Even established accountholders can appear satisfied, but that does not mean that the relationship is robust and growing. However, when members/customers are seen as individuals and communications are tailored to their unique financial journey, relationship growth with existing accountholders can be highly impactful. Happy consumers return to their financial institution for all their banking needs and freely share their thoughts with their friends and family.

Gallup found that 83% of consumers would consider their institution for their next product or service when they are both “satisfied and fully engaged.” So for financial institutions fully engaging account holders on an individual level becomes much more than a marketing “nice-to-have.” It is an imperative.

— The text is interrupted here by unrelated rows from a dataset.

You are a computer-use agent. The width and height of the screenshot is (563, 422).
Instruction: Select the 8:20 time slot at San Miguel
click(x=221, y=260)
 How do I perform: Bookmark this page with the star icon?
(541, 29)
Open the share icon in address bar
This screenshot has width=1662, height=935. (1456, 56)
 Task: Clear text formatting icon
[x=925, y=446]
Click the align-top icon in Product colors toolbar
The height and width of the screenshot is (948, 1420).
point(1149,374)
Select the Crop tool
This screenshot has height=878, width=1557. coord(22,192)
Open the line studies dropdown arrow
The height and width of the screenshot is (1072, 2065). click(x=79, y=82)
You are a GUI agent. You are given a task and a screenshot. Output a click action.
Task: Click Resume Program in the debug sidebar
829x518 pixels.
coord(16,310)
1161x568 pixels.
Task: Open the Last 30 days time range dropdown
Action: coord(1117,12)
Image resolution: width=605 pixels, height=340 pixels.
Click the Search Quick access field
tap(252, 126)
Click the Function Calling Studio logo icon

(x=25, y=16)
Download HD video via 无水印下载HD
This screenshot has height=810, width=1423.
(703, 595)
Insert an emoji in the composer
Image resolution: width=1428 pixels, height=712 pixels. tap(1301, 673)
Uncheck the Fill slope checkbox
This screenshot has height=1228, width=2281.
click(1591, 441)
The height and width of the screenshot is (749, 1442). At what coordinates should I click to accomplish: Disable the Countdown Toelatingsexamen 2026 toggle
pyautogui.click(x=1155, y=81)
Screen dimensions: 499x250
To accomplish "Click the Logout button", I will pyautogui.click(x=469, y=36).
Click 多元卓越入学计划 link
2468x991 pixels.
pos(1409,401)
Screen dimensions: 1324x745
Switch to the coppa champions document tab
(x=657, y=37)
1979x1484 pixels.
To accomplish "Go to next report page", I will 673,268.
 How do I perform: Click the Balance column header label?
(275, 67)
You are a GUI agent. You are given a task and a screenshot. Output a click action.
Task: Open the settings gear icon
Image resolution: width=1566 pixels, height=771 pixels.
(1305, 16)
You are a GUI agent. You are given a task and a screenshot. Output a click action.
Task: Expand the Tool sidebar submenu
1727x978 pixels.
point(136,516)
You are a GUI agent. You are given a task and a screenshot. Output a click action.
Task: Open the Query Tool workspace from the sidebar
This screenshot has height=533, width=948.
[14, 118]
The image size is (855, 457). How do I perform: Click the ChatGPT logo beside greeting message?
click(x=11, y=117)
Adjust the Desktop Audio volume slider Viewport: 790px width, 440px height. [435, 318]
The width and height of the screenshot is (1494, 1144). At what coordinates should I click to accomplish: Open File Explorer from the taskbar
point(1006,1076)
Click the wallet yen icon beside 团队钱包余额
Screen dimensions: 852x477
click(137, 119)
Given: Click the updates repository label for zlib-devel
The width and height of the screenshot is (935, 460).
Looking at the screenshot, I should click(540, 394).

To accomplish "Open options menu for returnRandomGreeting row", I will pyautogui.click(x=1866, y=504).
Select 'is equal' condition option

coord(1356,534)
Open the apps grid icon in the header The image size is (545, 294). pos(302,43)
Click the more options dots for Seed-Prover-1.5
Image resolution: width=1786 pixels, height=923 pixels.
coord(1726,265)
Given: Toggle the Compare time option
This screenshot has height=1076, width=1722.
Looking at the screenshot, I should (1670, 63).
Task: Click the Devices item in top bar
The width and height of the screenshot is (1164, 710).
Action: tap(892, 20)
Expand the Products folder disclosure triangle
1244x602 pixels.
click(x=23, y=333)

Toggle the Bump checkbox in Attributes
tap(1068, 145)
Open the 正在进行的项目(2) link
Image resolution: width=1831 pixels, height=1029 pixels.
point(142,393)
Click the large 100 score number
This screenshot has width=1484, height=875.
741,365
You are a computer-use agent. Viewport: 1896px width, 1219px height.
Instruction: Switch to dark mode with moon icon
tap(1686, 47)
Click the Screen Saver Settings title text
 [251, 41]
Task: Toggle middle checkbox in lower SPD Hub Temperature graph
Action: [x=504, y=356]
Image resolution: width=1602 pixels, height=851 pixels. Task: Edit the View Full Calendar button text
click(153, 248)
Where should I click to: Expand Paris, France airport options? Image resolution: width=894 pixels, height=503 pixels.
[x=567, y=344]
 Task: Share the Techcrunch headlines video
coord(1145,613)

Industry surveys clearly show that financial institutions are investing to engage. New technologies are essential, but not all are created equal. Consumers are now inundated with communication, so engagement is not just about increased quantity of communication, but quite the opposite.  It’s limiting communication to what is meaningful; it’s quality of engagement over quantity that really counts. One survey clarified that 51% of consumers want more help from their financial provider, and 40% of those who have received communication from their provider were “unhappy” about the generic advice they received.

Over half of financial marketers standardize messaging instead of personalizing the content to match the customer, but with a 40% engagement opportunity, unique engagement needs to be prioritized. And while the solution is to purchase engagement tech, financial institutions need to choose wisely to find the platforms that engage individually and personally to scale.

DeepTarget’s patented platform uniquely engages banking consumers using business intelligence and automation to scale across a financial institution’s account holder base. With many financial institutions strapped for qualified resources, financial institutions are also offered  the option to have skilled engagement consultants manage the complete operations of the platform in order to provide the best possible outcomes to the financial institution.  Already serving hundreds of community banks and credit unions, DeepTarget enables these institutions to deepen their consumer relationships while increasing deposits, loans, and fee-based services.

Every CU member or bank customer is going to be ripe for a fee-based service or loan product at some time.  When those current account holders are ready, they will either get these loans or services from your FI or they will get them from another bank or credit union.  What can enable differentiation causing them to see one financial institution as their primary provider vs another?

Account holders are such valuable assets for a financial institution!  Like snowflakes which are renowned for their uniqueness, each account holder is also unique.  When you reach out and communicate with them by using your knowledge about them, you are truly connecting. Your offer is the right offer at the right time, and this engagement with your banking consumers increases your FI’s value proposition to them resulting in higher loyalty and a greater wallet share. It makes your FI have a higher probability of becoming their primary FI.